SSPs, which are also known as needle exchange programs (NEPs), syringe exchange programs (SEPs), and syringe access programs (SAPs), are comprehensive community-based programs that reduce HIV transmission and link clients to health and social services. Steeped in the tradition of harm reduction, effective SSPs operate under the central tenet of “meet clients where they are.” That means accepting and engaging participants regardless of their current health status or drug use and providing tailored interventions based on the beneficiary’s status. This approach carries far more public health benefits than offering a choice of either forced treatment or barred access to services, including syringes, condoms, bleach or other life-saving tools. 

The harm reduction perspective often influences SSPs to put public health at the center of their approaches as they implement needs-based distribution models, maintain low threshold access to services, and promote secondary distribution to peers in the community. Needs-based distribution allows participants to receive as many syringes as they need, regardless of the number of syringes that they return, and carries more public health benefits than restrictive one-for-one exchanges. Low threshold access refers to services that have a low barrier to entry and minimal requirements of participants accessing services. Secondary distribution is the distribution of sterile syringes from an SSP participant to their peer networks.

What the Research Tells Us

Research and science make clear SSPs’ benefits. They not only are safe, proven, and effective interventions that reduce the transmission of HIV, but they also serve as an entry-point to vital medical and behavioral health treatment for people who inject drugs (PWID). Through promoting the increased circulation of sterile syringes in a community, SSPs are strongly associated with reductions in risky injection behavior. SSPs that promote needs-based distribution and secondary distribution further increase their reach, service coverage, and effectiveness in preventing infectious diseases. SSPs also play a critical role in linking PWID to health and social services and participants’ decisions to enter drug treatment or stop injection drug use.

SSPs in the Current Climate

While SSPs have been in operation in the U.S. since the late 1980s, mostly in urban areas, the current opioid and infectious disease syndemic in the U.S. has prompted increased interest at the federal and local levels. SSPs are now a key part of the federal Ending the HIV Epidemic initiative to reduce new HIV infections in the U.S. over the next 10 years. Several local governments in rural communities have also pushed for the adoption of these programs with the recognition of their benefits and their importance in the fight against the opioid epidemic.

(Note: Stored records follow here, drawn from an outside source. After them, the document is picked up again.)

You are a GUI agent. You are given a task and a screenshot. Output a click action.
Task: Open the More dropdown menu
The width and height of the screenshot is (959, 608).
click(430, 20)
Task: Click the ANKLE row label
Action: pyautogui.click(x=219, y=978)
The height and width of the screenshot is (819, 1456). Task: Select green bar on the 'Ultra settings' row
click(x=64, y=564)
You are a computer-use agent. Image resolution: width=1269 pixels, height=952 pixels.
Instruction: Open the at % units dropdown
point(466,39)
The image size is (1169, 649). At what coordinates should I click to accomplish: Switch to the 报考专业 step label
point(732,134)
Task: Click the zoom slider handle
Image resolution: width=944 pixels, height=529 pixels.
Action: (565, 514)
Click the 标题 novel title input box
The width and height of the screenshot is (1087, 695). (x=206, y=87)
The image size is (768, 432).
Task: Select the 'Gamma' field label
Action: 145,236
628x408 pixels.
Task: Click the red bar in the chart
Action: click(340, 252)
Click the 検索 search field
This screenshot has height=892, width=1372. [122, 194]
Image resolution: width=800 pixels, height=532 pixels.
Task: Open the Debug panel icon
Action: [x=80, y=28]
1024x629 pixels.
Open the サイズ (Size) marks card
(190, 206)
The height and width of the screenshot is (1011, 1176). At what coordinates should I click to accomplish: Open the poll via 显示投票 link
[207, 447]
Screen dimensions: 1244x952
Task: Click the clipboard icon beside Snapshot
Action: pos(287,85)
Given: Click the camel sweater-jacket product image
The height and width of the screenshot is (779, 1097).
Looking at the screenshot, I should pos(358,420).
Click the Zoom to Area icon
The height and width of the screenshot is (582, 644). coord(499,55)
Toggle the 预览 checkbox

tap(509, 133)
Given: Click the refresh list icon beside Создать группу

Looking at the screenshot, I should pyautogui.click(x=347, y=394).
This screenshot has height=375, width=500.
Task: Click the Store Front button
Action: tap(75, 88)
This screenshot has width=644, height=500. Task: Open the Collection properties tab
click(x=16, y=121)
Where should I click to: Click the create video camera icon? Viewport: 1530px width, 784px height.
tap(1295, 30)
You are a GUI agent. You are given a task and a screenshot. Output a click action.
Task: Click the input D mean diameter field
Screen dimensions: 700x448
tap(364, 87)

A Push for Evidence-Driven Public Health Policies

As I have spent time on my projects, I have come to view SSPs as a true embodiment of public health. Data show that they possess incredible power to prevent some of the most deeply entrenched health issues of our day. SSPs link participants to critical care and services and promote integrated care, especially in drug treatment programs. As comprehensive and critical interventions, SSPs exemplify person-centered care that strives to meet the health and social needs of their participants.

The ongoing opioid and infectious disease epidemics in the country have left rural communities particularly hard hit. It is especially important to bolster and scale-up SSPs in these communities. Policy decisions surrounding SSPs and drug paraphernalia laws should take in account the vast body of domestic and international research, which points to similar conclusions: SSPs are a critical public health and harm reduction measure for reducing the transmission of infectious diseases. For researchers and non-researchers alike, the answer should be clear: shoring up community resources and bolstering access to SSPs are vital to ensuring the resiliency of our communities in the days to come. I hope that my Abt colleagues and I can contribute to that brighter future.